Yes, that’s an external GPU dock. I don’t have a desktop computer but I do have a spare old Thinkpad, and it was much cheaper to buy an eGPU dock for the T480 than to build a new desktop in these RAM-constrained times. The T480’s Thunderbolt 3 port only supports two lanes of PCIe 3.0. This was slow even by 2018 standards, but I don’t expect it to affect overall performance much. It takes an extra moment to load the model weights across the Thunderbolt link, but after it’s started up, all the bandwidth-intensive stuff stays local to the GPU. You’re passing prompt and response tokens over Thunderbolt, but that’s tiny data. If you allow your inference software to swap out prompt caches to system RAM, then if your agents are alternating between multiple loong prompts, those several-GB transfers each take a few seconds, but you’re still getting a big speedup compared to prefilling with an empty prompt cache.

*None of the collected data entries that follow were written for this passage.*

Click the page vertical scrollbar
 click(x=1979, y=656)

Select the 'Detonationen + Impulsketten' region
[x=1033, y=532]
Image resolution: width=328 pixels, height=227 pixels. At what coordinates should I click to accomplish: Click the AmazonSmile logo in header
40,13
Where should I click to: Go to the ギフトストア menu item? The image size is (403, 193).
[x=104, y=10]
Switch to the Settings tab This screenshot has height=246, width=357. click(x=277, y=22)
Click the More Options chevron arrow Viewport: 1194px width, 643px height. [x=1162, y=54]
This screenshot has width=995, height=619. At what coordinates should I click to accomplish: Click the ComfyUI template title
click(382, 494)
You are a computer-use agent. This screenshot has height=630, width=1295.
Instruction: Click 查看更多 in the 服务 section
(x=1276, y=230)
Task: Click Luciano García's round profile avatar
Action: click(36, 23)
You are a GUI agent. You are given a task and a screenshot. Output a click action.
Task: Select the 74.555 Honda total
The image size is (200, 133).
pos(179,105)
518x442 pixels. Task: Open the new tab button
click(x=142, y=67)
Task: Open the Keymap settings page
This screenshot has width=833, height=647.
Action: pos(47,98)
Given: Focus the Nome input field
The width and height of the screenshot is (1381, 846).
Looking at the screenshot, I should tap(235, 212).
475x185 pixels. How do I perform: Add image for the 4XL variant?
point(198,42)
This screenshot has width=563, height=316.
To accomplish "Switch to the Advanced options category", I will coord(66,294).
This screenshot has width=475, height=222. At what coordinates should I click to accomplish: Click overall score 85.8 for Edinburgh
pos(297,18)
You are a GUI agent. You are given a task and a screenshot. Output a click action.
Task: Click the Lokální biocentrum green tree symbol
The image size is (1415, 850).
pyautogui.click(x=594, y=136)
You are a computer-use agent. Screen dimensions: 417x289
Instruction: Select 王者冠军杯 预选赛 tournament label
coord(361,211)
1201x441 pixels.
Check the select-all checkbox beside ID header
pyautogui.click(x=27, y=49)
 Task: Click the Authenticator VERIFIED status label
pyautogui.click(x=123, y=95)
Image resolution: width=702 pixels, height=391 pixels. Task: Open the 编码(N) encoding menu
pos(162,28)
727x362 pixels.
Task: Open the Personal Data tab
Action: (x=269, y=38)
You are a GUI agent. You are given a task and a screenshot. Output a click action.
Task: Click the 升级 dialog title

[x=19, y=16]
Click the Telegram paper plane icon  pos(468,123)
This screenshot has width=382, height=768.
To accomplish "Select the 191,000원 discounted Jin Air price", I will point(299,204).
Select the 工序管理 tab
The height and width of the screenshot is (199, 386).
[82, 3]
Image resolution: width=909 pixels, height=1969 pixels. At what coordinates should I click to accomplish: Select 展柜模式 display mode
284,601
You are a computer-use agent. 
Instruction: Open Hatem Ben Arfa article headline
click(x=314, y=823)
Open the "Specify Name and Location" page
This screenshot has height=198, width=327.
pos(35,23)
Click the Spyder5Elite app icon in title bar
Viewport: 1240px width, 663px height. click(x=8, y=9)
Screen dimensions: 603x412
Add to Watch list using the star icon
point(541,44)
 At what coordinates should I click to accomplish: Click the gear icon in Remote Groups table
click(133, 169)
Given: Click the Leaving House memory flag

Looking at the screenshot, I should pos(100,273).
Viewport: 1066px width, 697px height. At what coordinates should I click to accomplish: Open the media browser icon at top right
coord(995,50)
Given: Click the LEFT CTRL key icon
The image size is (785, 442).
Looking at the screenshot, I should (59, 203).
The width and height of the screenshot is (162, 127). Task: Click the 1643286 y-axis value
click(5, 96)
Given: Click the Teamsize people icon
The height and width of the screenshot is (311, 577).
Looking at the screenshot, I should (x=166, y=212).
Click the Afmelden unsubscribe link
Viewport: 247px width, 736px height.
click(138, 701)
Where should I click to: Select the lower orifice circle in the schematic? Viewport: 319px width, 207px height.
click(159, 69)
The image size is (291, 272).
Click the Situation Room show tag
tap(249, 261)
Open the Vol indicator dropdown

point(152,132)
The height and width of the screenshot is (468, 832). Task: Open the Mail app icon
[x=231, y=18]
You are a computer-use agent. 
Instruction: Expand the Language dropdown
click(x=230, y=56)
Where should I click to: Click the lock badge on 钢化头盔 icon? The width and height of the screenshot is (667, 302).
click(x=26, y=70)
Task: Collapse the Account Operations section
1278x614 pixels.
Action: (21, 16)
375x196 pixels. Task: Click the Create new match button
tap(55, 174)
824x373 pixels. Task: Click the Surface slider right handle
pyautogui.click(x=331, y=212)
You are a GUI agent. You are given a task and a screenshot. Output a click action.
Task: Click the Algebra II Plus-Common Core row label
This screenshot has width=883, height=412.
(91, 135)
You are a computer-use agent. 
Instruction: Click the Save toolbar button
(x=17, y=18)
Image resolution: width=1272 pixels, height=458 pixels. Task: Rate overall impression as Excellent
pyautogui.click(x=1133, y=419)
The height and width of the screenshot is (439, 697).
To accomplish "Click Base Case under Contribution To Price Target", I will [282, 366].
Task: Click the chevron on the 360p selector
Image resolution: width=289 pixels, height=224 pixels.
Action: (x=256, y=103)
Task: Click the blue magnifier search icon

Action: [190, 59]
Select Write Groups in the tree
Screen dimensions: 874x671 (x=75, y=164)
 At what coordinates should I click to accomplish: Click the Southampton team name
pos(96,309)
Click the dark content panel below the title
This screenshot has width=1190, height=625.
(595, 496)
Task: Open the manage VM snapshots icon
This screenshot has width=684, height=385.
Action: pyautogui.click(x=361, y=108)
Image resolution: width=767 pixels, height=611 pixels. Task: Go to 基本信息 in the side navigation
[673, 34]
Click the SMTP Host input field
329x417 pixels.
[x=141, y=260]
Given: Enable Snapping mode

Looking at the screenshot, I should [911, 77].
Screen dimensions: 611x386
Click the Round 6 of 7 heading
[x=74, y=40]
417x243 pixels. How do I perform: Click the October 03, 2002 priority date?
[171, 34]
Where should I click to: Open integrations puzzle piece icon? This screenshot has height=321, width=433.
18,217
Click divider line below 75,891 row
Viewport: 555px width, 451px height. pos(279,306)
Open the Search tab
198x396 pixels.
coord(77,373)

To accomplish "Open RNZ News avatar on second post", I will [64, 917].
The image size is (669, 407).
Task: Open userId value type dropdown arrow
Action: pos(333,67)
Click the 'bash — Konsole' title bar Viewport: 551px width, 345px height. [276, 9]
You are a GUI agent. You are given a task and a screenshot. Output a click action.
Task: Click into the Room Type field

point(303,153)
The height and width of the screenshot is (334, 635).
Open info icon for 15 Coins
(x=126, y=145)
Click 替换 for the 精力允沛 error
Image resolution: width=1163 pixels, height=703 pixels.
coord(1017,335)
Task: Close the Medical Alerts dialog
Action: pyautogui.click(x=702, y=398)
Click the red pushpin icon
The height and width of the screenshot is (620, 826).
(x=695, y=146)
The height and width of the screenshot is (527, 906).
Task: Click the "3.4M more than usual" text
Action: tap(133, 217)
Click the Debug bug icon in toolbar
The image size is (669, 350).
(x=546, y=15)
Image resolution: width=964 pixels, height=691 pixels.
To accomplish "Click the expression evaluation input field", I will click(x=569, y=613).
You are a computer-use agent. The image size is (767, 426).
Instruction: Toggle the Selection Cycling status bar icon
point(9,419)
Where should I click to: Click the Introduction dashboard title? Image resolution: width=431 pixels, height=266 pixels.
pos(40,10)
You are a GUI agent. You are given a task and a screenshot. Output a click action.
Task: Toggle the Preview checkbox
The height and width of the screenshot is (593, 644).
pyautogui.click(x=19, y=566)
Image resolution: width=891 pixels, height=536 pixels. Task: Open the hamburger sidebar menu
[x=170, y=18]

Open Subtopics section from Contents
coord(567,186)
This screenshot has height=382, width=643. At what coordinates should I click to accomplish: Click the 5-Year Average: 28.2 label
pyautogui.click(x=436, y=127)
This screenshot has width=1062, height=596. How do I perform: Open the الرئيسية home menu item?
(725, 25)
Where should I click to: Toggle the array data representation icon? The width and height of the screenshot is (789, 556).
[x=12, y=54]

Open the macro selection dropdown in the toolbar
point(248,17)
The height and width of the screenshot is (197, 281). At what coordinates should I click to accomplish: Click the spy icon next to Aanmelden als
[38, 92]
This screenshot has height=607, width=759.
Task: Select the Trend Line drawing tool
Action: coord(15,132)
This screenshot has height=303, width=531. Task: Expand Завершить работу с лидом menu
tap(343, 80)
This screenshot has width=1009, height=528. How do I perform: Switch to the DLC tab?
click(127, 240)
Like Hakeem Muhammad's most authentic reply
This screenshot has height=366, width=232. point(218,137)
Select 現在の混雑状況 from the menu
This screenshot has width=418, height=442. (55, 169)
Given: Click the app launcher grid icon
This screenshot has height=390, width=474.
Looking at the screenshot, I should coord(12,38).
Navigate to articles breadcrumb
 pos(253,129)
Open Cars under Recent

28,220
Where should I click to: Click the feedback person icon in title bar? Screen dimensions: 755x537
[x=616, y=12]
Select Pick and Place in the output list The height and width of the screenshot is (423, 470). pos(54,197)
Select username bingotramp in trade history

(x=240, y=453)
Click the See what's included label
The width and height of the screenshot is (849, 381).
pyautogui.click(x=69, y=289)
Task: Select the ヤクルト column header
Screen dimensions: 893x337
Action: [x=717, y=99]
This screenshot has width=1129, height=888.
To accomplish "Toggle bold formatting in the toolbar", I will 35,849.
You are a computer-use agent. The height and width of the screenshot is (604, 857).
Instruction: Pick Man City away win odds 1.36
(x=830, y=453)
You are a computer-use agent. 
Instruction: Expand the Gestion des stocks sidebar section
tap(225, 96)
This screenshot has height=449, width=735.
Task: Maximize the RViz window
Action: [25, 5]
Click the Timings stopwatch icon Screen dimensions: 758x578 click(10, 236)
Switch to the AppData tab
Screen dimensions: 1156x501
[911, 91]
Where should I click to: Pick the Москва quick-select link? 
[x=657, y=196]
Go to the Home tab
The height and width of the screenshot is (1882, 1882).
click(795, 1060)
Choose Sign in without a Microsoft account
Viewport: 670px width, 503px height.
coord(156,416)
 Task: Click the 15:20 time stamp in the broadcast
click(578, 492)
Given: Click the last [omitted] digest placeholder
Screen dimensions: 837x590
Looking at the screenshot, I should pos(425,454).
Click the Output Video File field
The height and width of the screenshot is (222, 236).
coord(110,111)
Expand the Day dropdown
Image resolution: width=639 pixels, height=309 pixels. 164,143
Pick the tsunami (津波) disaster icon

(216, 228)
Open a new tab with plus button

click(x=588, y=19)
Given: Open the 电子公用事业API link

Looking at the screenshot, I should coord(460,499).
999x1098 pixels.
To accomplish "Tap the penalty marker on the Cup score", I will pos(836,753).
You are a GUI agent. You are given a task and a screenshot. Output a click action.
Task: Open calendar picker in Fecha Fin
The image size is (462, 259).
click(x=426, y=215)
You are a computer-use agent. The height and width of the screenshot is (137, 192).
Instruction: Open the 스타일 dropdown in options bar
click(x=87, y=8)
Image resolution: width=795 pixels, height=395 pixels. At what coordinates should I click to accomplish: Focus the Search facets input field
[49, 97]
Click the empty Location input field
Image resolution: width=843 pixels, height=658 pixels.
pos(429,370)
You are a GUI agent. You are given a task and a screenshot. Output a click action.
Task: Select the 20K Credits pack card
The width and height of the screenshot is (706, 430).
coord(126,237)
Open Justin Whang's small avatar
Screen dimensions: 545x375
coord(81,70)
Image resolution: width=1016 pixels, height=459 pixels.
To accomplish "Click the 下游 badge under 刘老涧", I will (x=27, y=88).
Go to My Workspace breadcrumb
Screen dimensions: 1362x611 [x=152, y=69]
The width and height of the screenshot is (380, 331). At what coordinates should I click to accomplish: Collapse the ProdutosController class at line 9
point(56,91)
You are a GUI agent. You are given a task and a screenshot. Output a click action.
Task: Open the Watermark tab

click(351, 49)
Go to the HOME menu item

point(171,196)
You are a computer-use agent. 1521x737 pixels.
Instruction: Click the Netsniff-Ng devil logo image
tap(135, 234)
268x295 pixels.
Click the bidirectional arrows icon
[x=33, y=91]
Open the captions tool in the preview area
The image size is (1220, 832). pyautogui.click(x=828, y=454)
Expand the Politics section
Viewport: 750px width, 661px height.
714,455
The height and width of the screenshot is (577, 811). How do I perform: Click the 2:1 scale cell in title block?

Yes, this is not portable. The loaded dock and laptop weigh a combined ~20 pounds. But that’s fine, because I set it up as a server. I’m making API calls to it over an SSH tunnel from a different laptop, on the couch, cafe down the street, hotspot from my phone, etc. There are several ways to get secure remote network access to a computer like this, with varying levels of ease and robustness. One benefit of running your LLM on a separate server is that the laptop under your hands stays cool, quiet, and long-lasting on battery. The drawback, of course, is you need a reliable internet connection at both ends. It doesn’t need to be a fast connection, as you’re only passing text and the occasional image back and forth.

My agent harness sees the slop machine as an OpenAI-compatible API, just like you get from any other inference provider. The location, shape, and size of the physical server are totally abstracted away from the client.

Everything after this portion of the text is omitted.